> Provided text
— START —

Afterward, I sent questions to Chris Steinkamp, the Boulder-based director of Mountain Towns 2030.

 

1) At your annual conference held this year in Breckenridge in early October, you had more than 600 registrants.

The majority of attendees came from Colorado and the Intermountain West, but we also welcomed participants from California, Washington, West Virginia, Vermont, Massachusetts, and more.

The Summit has grown steadily from about 250 attendees in 2019 to over 600 this year. Represented were 61 mountain communities and 37 ski resorts.

Our reach continues to grow, due not only to positive word of mouth but also to strong alliances with the National Ski Areas Association, Ski Area Management magazine and corporate partners Alterra Mountain Company, Vail Resorts, Boyne Resorts, and POWDR. These partners see these Summits as a unique opportunity to engage local resorts in the broader climate conversation while strengthening connections with their local communities.

Alaska Airlines also sponsored a scholarship program that brought community leaders to the Summit from California and Washington. These partnerships have been instrumental in growing both the size and impact of the summit.

 

2) What is the origin story for Mountain Towns 2030? How did it come together?

MT2030 was founded in 2019 in Park City, led by Mayor Andy Beerman, Ski Butlers founder Bryn Carey, local climate activist Eyee Hsu, and Luke Cartin, the sustainability manager for Park City Municipal.

Park City had just established a citywide goal of net-zero emissions of greenhouse gases by 2030, but they realized that real impact would only come if other mountain towns could do the same. By leveraging all the data and insights that Park City had, they could help other communities move quicker, driving systems-level change.

 

3) Why mountain towns? Why not Front Range cities, for example. Or some other unifying theme?

Mountain communities are truly on the front lines of climate change. With devastating wildfires, warmer and wetter winters, droughts happening all year — climate is a material threat to the future of our communities, our local economies, and our way of life. There is so much at stake. Every mountain community, regardless of location, is feeling the same pressure and generally deploying the same solutions. It’s a shared threat amongst us and a powerful unifying force.

— END —

> Required actions
• a. Repeat everything in the Mountain Towns 2030 interview from "Alaska Airlines also" down to "of the summit.", word for word.
• b. Carry on the Mountain Towns 2030 interview, starting right after its final sentence.

> Entries supplied
— START —

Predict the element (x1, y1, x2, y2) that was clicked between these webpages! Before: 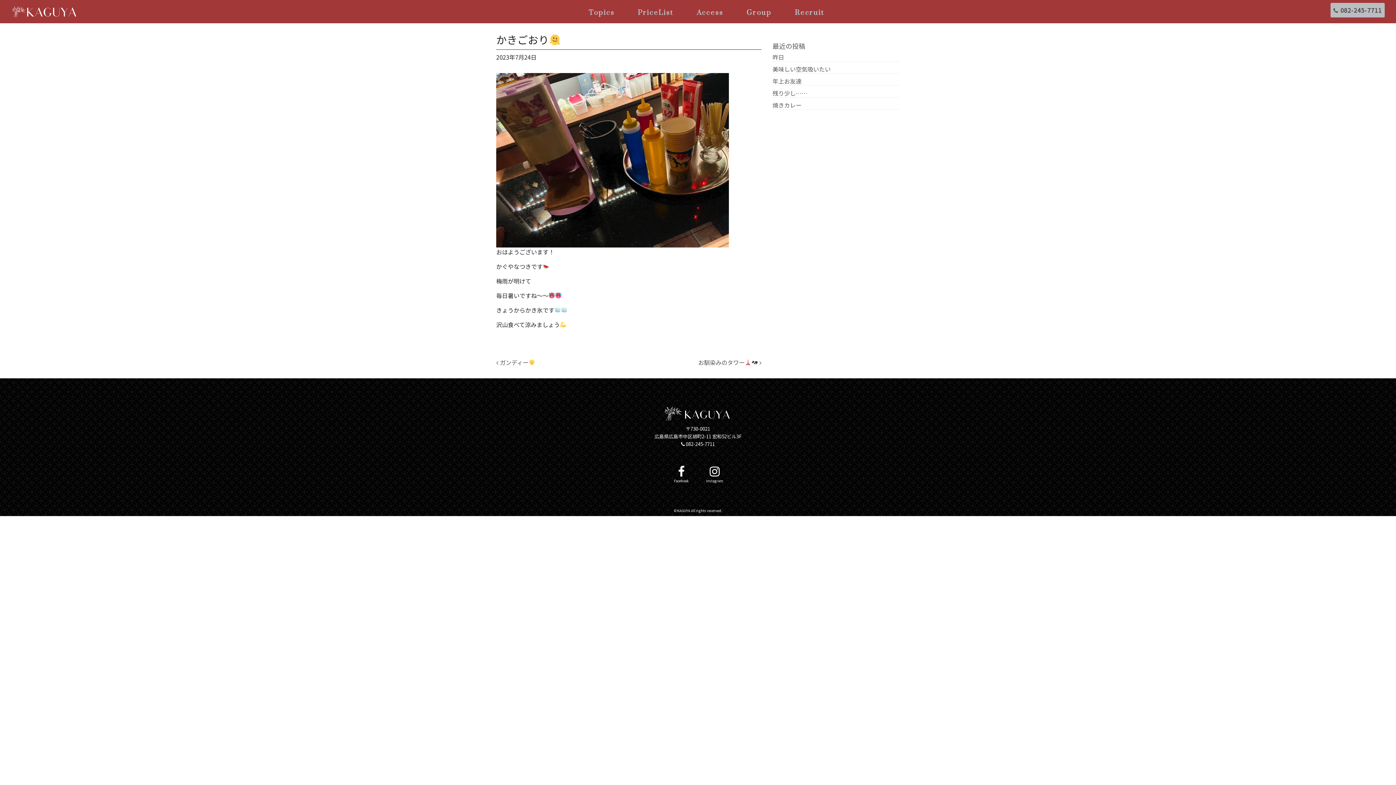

— END —
— START —

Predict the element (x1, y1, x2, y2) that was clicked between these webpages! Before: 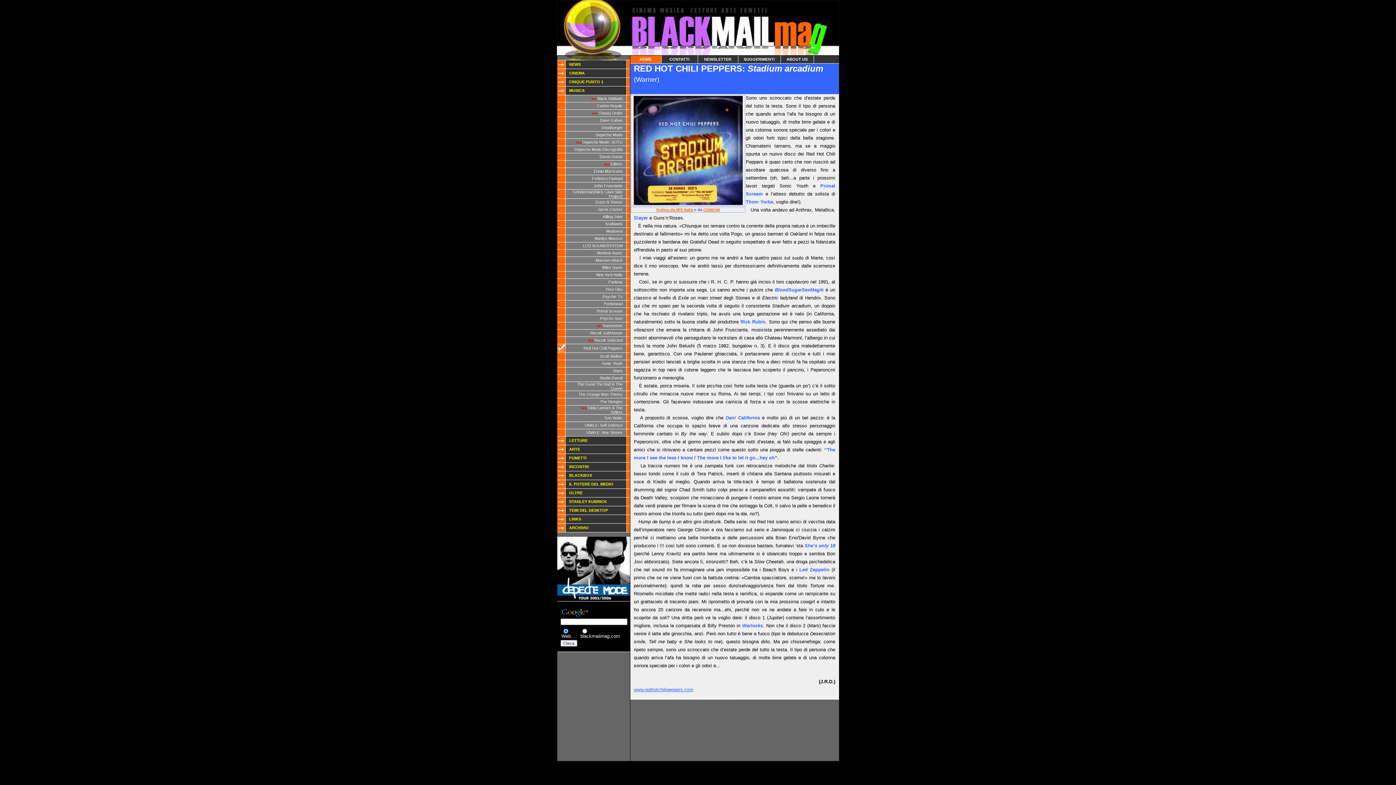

— END —

> In response
• a.
Alaska Airlines also sponsored a scholarship program that brought community leaders to the Summit from California and Washington. These partnerships have been instrumental in growing both the size and impact of the summit.

• b.
 

4) What kind of cross-over is there between the ski industry and Mountain Towns 2030?

You can’t have a conversation about climate change in a ski town without the resort being involved. We’re focused on bringing all the key community stakeholders together (elected officials, municipal sustainability teams, resorts, local businesses and nonprofits) to share ideas, best practices, data and resources and without a doubt, the ski industry is critical part of that.

Chris Steinkamp says underwriting of Mountain Towns 2030 has not been a hard sell.

5) Mountain ski-based resort towns tend to be at the front edge of innovation — and sometimes problems, too. On the flip side, they tend to be risk takers. I was in Vail in the mid-1990s when Vail rolled the dice on what was called the first modern roundabout as a solution to its perplexing traffic situation at what was then called the four-way stop. I saw 45-minute waits during Christmas week. There were many prophecies of great disaster. Instead, it was an instant success. This roundabout was the first of its type in Colorado. Soon, they were omnipresent in Colorado and beyond. People visited Vail and saw how well that roundabout worked. Are there areas where you are seeing innovation in ski towns in response to the climate challenge?

A great example is the deployment of thermal energy networks. Several mountain communities are innovating with new system designs, financing and business models, and proving that this zero-carbon technology can succeed in various unique environments. The shared data and lessons from these projects are helping accelerate adoption in other towns and larger urban areas.

We know what to do. The solutions we need are not only available but proven. It’s just a matter of how quickly can we get it done?

 

6) How much overlap is there between Mountain Towns 2030 and the Colorado Association of Ski Towns — which also has membership from ski towns in Wyoming, Utah and Idaho?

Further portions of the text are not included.